Oilprice.com, Tsvetana Paraskova, June 29, 2020,
Photo by Kevin Harris (Unsplash)

Independent ARA Oil Product Stocks Rise on Week 30

July 28, 2020 – Total oil products held in independent storage in the Amsterdam-Rotterdam-Antwerp (ARA) trading hub have risen the past week, after falling to two-month lows in the previous week.

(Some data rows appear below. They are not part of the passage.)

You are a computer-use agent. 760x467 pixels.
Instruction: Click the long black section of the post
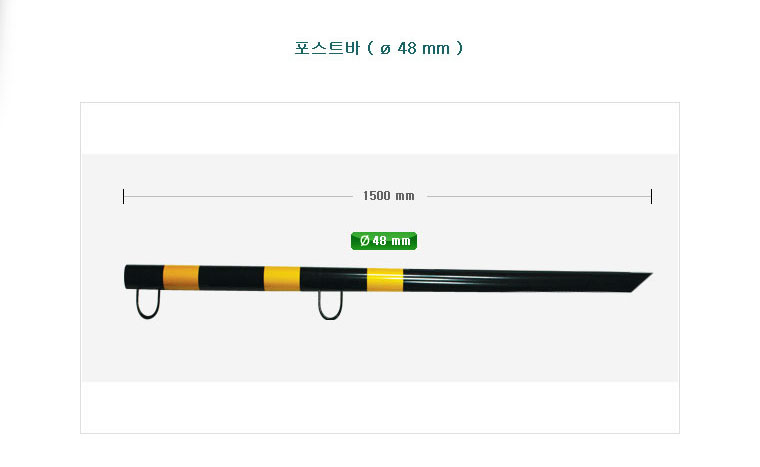coord(516,281)
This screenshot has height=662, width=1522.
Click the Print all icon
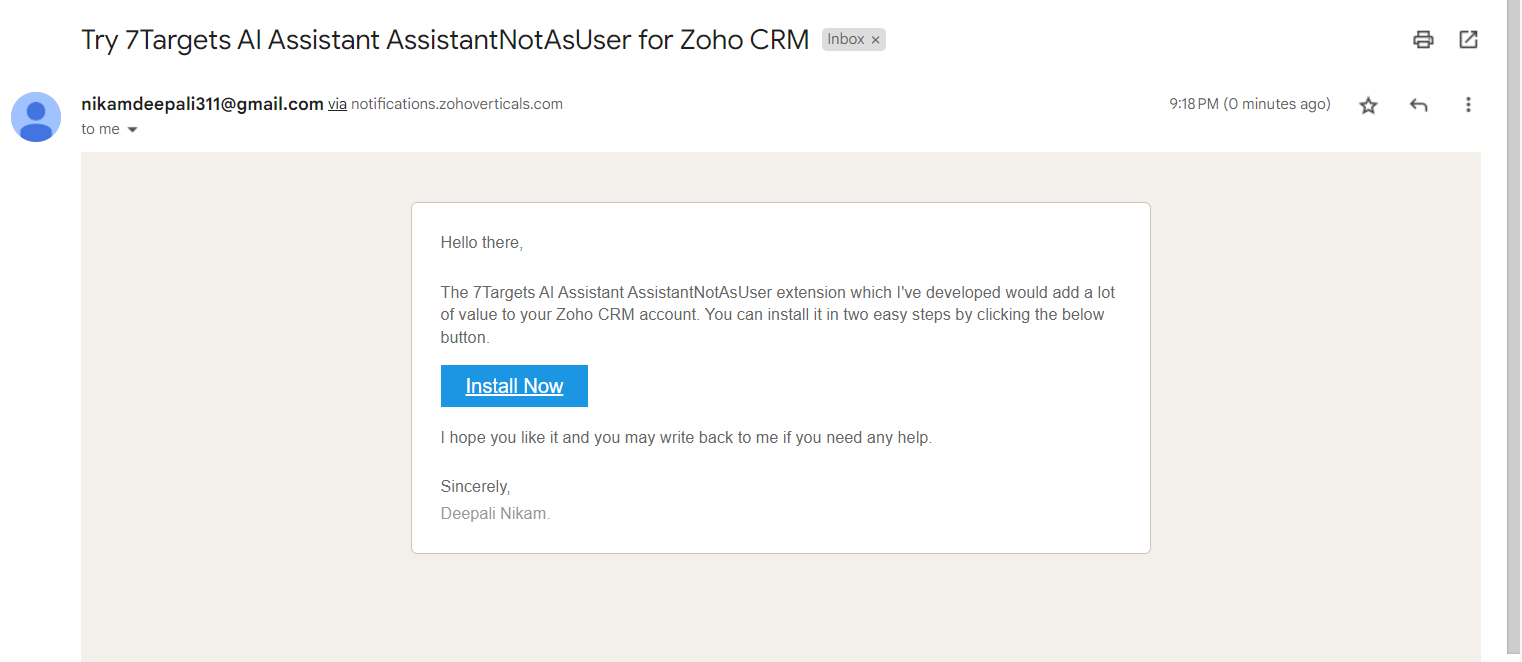1423,40
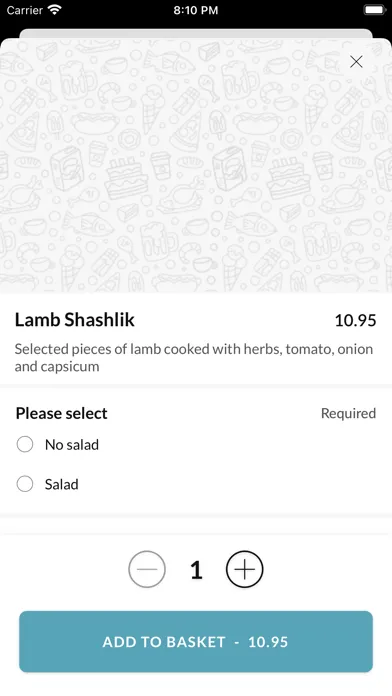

Stocks went up in the week to 22 July, but the overall increase masks contrasting moves across the different product groups surveyed. Fuel oil stocks rose after falling by around the same amount the previous week. No fuel oil cargoes departed ARA for either the Mideast Gulf or the key arbitrage market of Singapore, but cargoes did leave for the Mediterranean and west Africa. Fuel oil cargoes arrived in ARA from France, Norway, Russia, the UK and via ship-to-ship transfer off Skaw in Denmark.

ARA gasoil stocks fell on the week. High inventories at destinations along the Rhine continued to inhibit barge bookings from the ARA area to terminals inland. Barge flows from ARA to upper Rhine destinations reached their lowest level since January 2020, and the lack of activity weighed heavily on barge freight rates. Gasoil cargoes departed the ARA area for France, the Mediterranean and the UK, and arrived from Saudi Arabia and the US.

Gasoline inventories in ARA rose on the week. Shipments to the US increased, and gasoline cargoes also departed ARA for Canada and the Mediterranean. But this was more than offset by incoming cargoes from France, Latvia, Italy and the UK, and from floating storage in the North Sea. The gasoline held in North Sea floating storage has tended to discharge in Amsterdam when making its way back to onshore storage tanks. Gasoline-component barge traffic around Amsterdam and the rest of the region was notably low during the week to yesterday, with finished-grade gasoline still well-supplied in the region.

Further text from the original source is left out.